Kurz gesagt, die Regierung Lenin hat mit ihren ersten Schritten das getan, was dem Interesse der Bevölkerungsmehrheit entsprach- Frieden und Land zu bringen-, wozu aber die Provisorischen Regierungen seit März nicht willens oder in der Lage waren.

Ein formales Abkommen zwischen Lenin und der OHL ist mir nicht bekannt (außer das über die konkreten Bedingungen der Reise durch Deutschland- verschlossener (nicht plombierter) Wagen usw. Lenin hat es auf der Durchreise sogar abgelehnt, sich mit deutschen Sozialdemokraten zu treffen.

Die Gerüchte über eine Finanzierung der Bolschewiki durch die Deutschen wurden erstmals im Juli 1917 erhoben, als man nach dem gescheiterten Aufstand der Petrograder Garnison die Führung der Bolschewiki verhaftete. Irgendwelche Begründungen brauchte man halt (Lenin tauchte klugerweise unter.).

Panslawismus spielte für die Bolschewiki 1917 keine Rolle.
 
Die Gründe waren vorwiegend innenpolitisch...

Nur kannst Du in diesem Kontext das Innenpolitische nicht vom Außenpolitischen trennen, und das eine schließt das andere keineswegs aus.
Zumal Lenin klug genug gewesen ist, um zu erkennen, daß die militärische Lage für Rußland desaströs war und nicht mehr daran gedacht werden konnte, einem Vormarsch der Deutschen noch wirksam Widerstand entgegenzusetzen.
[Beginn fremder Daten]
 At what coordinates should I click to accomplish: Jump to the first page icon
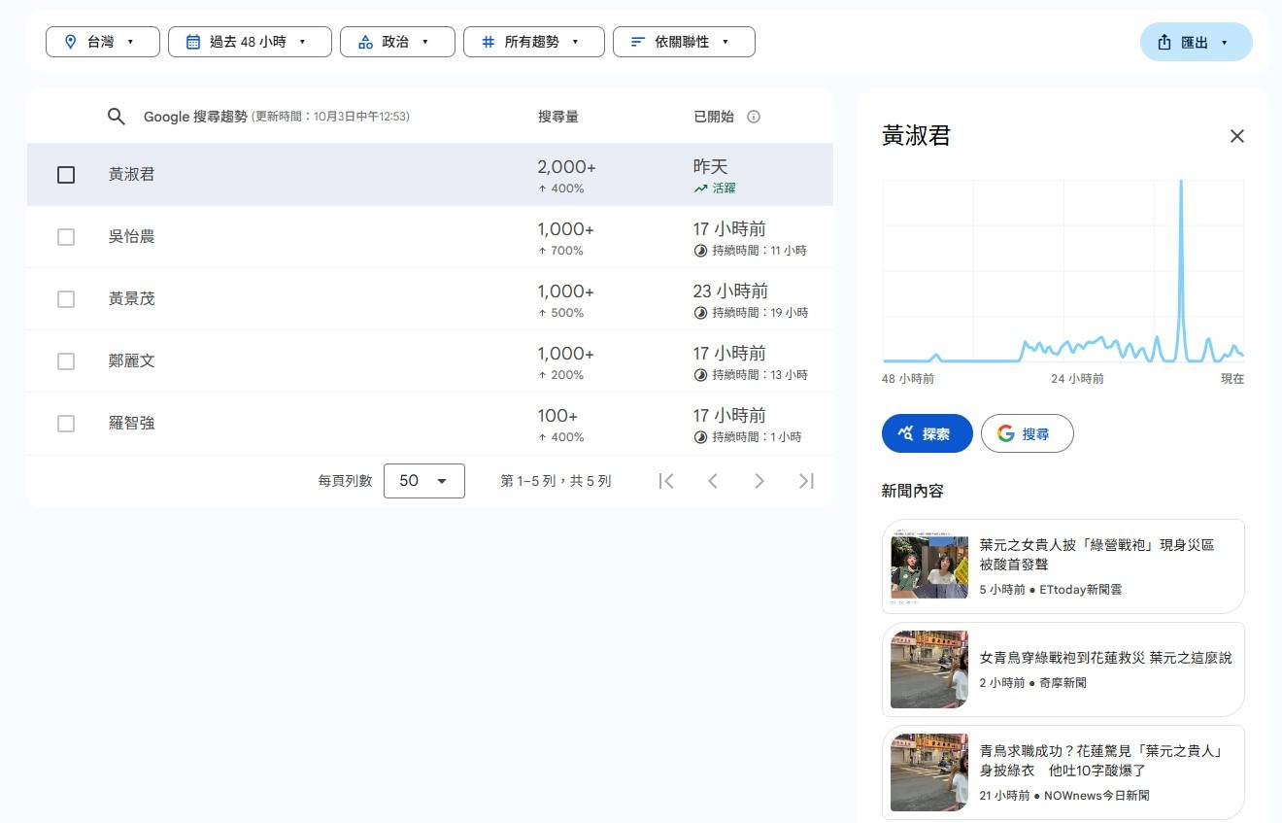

Ein formales Abkommen zwischen Lenin und der OHL ist mir nicht bekannt (außer das über die konkreten Bedingungen der Reise durch Deutschland- verschlossener (nicht plombierter) Wagen usw. Lenin hat es auf der Durchreise sogar abgelehnt, sich mit deutschen Sozialdemokraten zu treffen.

Die Gerüchte über eine Finanzierung der Bolschewiki durch die Deutschen wurden erstmals im Juli 1917 erhoben, als man nach dem gescheiterten Aufstand der Petrograder Garnison die Führung der Bolschewiki verhaftete. Irgendwelche Begründungen brauchte man halt...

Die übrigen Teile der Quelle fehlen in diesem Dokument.